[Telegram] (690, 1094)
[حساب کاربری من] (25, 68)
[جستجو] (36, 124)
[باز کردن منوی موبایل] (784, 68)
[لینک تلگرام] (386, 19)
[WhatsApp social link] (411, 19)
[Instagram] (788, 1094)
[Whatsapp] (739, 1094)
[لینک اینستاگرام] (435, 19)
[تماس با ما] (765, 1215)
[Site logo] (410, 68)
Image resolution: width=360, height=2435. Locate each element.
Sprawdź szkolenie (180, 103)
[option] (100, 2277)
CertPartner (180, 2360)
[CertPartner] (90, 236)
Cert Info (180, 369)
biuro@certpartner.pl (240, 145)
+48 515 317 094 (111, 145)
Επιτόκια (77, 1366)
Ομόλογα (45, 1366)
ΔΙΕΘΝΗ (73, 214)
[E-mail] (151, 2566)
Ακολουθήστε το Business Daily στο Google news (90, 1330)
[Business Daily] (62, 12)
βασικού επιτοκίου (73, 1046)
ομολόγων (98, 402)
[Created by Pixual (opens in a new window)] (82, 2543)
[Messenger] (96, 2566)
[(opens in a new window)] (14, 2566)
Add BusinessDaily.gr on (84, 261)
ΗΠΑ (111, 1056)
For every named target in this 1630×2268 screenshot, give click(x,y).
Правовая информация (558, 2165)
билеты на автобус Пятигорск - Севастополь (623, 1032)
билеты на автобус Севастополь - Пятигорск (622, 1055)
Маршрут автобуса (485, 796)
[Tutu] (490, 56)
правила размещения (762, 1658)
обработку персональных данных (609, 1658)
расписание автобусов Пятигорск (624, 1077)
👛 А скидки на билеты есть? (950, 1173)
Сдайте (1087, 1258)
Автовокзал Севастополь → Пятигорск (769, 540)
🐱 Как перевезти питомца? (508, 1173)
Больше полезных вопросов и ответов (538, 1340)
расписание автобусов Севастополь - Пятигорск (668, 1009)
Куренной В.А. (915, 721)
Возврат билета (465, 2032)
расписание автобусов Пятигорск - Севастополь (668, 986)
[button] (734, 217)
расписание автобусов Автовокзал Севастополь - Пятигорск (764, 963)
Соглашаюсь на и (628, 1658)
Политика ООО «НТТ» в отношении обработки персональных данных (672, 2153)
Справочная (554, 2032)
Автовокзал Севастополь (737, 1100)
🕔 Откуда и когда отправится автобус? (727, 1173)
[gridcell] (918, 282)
—————
• **EXERCISE GOAL**:
Transcribe the material above. Change nothing in it.

• **ANSWER SPACE**:
[Telegram] (690, 1094)
[حساب کاربری من] (25, 68)
[جستجو] (36, 124)
[باز کردن منوی موبایل] (784, 68)
[لینک تلگرام] (386, 19)
[WhatsApp social link] (411, 19)
[Instagram] (788, 1094)
[Whatsapp] (739, 1094)
[لینک اینستاگرام] (435, 19)
[تماس با ما] (765, 1215)
[Site logo] (410, 68)
Image resolution: width=360, height=2435. Locate each element.
Sprawdź szkolenie (180, 103)
[option] (100, 2277)
CertPartner (180, 2360)
[CertPartner] (90, 236)
Cert Info (180, 369)
biuro@certpartner.pl (240, 145)
+48 515 317 094 (111, 145)
Επιτόκια (77, 1366)
Ομόλογα (45, 1366)
ΔΙΕΘΝΗ (73, 214)
[E-mail] (151, 2566)
Ακολουθήστε το Business Daily στο Google news (90, 1330)
[Business Daily] (62, 12)
βασικού επιτοκίου (73, 1046)
ομολόγων (98, 402)
[Created by Pixual (opens in a new window)] (82, 2543)
[Messenger] (96, 2566)
[(opens in a new window)] (14, 2566)
Add BusinessDaily.gr on (84, 261)
ΗΠΑ (111, 1056)
For every named target in this 1630×2268 screenshot, give click(x,y).
Правовая информация (558, 2165)
билеты на автобус Пятигорск - Севастополь (623, 1032)
билеты на автобус Севастополь - Пятигорск (622, 1055)
Маршрут автобуса (485, 796)
[Tutu] (490, 56)
правила размещения (762, 1658)
обработку персональных данных (609, 1658)
расписание автобусов Пятигорск (624, 1077)
👛 А скидки на билеты есть? (950, 1173)
Сдайте (1087, 1258)
Автовокзал Севастополь → Пятигорск (769, 540)
🐱 Как перевезти питомца? (508, 1173)
Больше полезных вопросов и ответов (538, 1340)
расписание автобусов Севастополь - Пятигорск (668, 1009)
Куренной В.А. (915, 721)
Возврат билета (465, 2032)
расписание автобусов Пятигорск - Севастополь (668, 986)
[button] (734, 217)
расписание автобусов Автовокзал Севастополь - Пятигорск (764, 963)
Соглашаюсь на и (628, 1658)
Политика ООО «НТТ» в отношении обработки персональных данных (672, 2153)
Справочная (554, 2032)
Автовокзал Севастополь (737, 1100)
🕔 Откуда и когда отправится автобус? (727, 1173)
[gridcell] (918, 282)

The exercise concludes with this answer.